_TASK DESCRIPTION_: In the text about Murillo's painting Two Women at a Window, where was the work especially admired and copied?

_TEXT TO READ_:
______________________________
Two Women at a Window
Bartolomé Esteban Murillo·c. 1655/1660
Historical Context
Murillo's Two Women at a Window, painted around 1655-1660, is one of his most celebrated genre paintings, depicting two young women leaning on a windowsill — one smiling openly at the viewer while the other hides behind a shawl. The subject likely represents women of easy virtue soliciting from a window, a theme with roots in Dutch and Flemish genre painting. The painting's directness and charm made it one of Murillo's most widely admired and copied works, particularly in Britain.
Technical Analysis
Murillo's naturalistic technique captures the women's expressions with remarkable immediacy. The warm, golden palette and soft modeling of flesh tones create an inviting warmth, while the architectural frame of the window provides a trompe-l'oeil effect that draws the viewer into the scene.
______________________________
_SOURCE MATERIAL_:
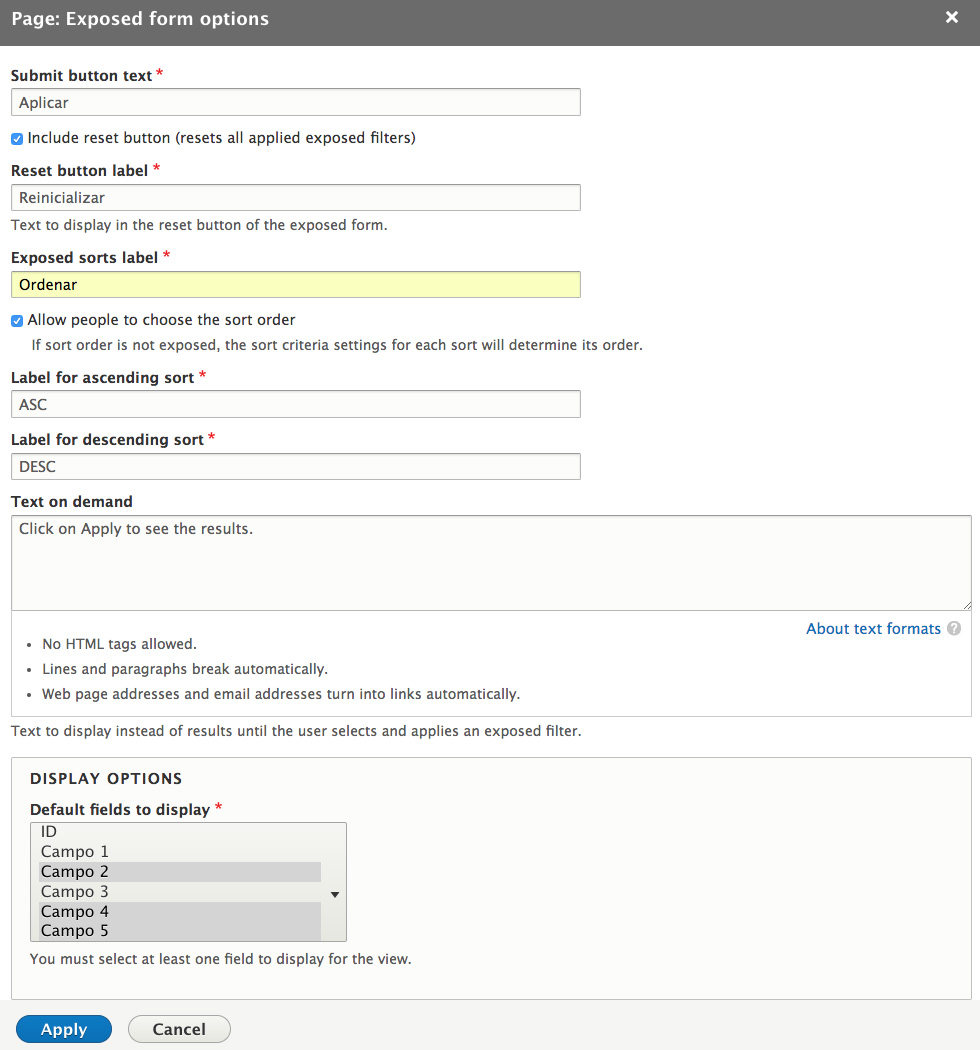Focus the Submit button text field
______________________________
_COMPLETE ANSWER_: Britain